As of 2017, the previous answers seem to be outdated. I ran some benchmarks (list of 10 million Ints, first match roughly in the middle, Scala 2.12.3, Java 1.8.0, 1.8 GHz Intel Core i5). Unless otherwise noted, list and map have the following types:
list: scala.collection.immutable.List
map: A => Option[B]
Simply call map on the list: ~1000 ms
list.map(map).find(_.isDefined).flatten
First call toStream on the list: ~1200 ms
list.toStream.map(map).find(_.isDefined).flatten
Call toStream.flatMap on the list: ~450 ms
list.toStream.flatMap(map(_).toList).headOption
Call flatMap on the list: ~100 ms
list.flatMap(map(_).toList).headOption
First call iterator on the list: ~35 ms
list.iterator.map(map).find(_.isDefined).flatten
Recursive function find(): ~25 ms
def find[A,B](list: scala.collection.immutable.List[A], map: A => Option[B]) : Option[B] = {
list match {
case Nil => None
case head::tail => map(head) match {
case None => find(tail, map)
case result # Some(_) => result
}
}
}
Iterative function find(): ~25 ms
def find[A,B](list: scala.collection.immutable.List[A], map: A => Option[B]) : Option[B] = {
for (elem <- list) {
val result = map(elem)
if (result.isDefined) return result
}
return None
}
You can further speed up things by using Java instead of Scala collections and a less functional style.

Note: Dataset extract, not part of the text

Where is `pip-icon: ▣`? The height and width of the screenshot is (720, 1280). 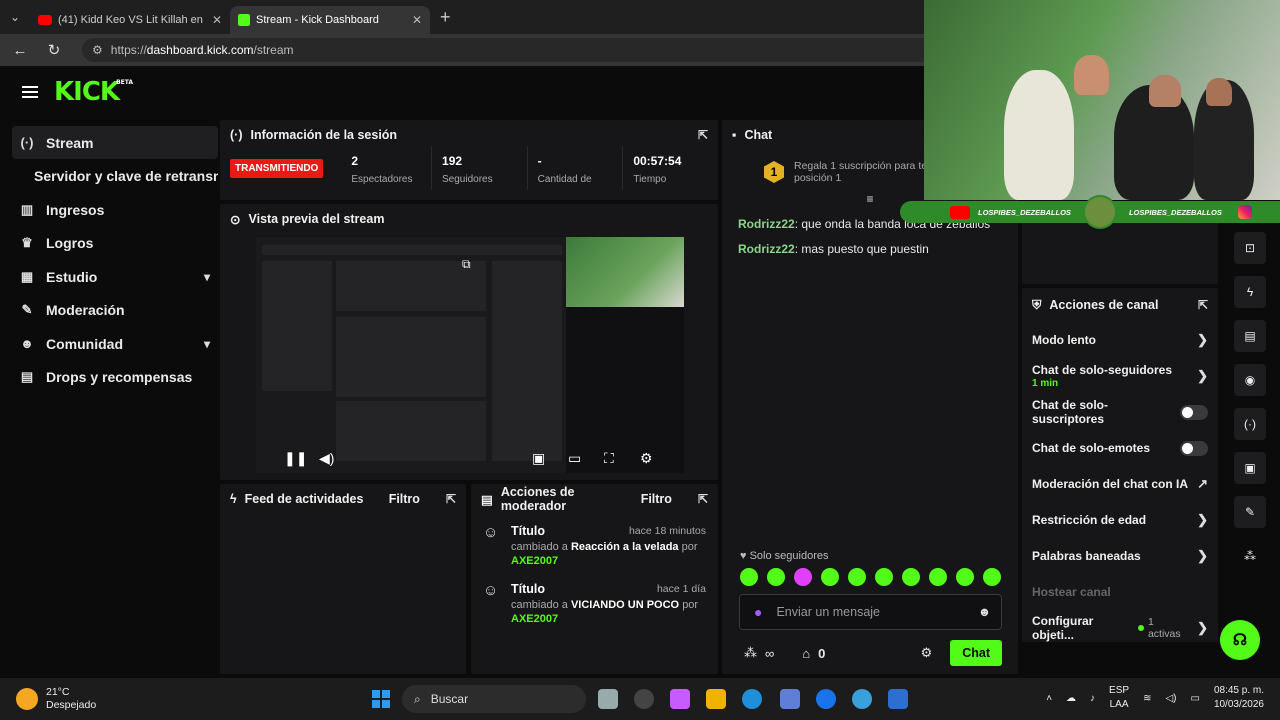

Loop over indices in java.util.ArrayList: ~15 ms
def find[A,B](list: java.util.ArrayList[A], map: A => Option[B]) : Option[B] = {
var i = 0
while (i < list.size()) {
val result = map(list.get(i))
if (result.isDefined) return result
i += 1
}
return None
}
Loop over indices in java.util.ArrayList with function returning null instead of None: ~10 ms
def find[A,B](list: java.util.ArrayList[A], map: A => B) : Option[B] = {
var i = 0
while (i < list.size()) {
val result = map(list.get(i))
if (result != null) return Some(result)
i += 1
}
return None
}
(Of course, one would usually declare the parameter type as java.util.List, not java.util.ArrayList. I chose the latter here because it's the class I used for the benchmarks. Other implementations of java.util.List will show different performance - most will be worse.)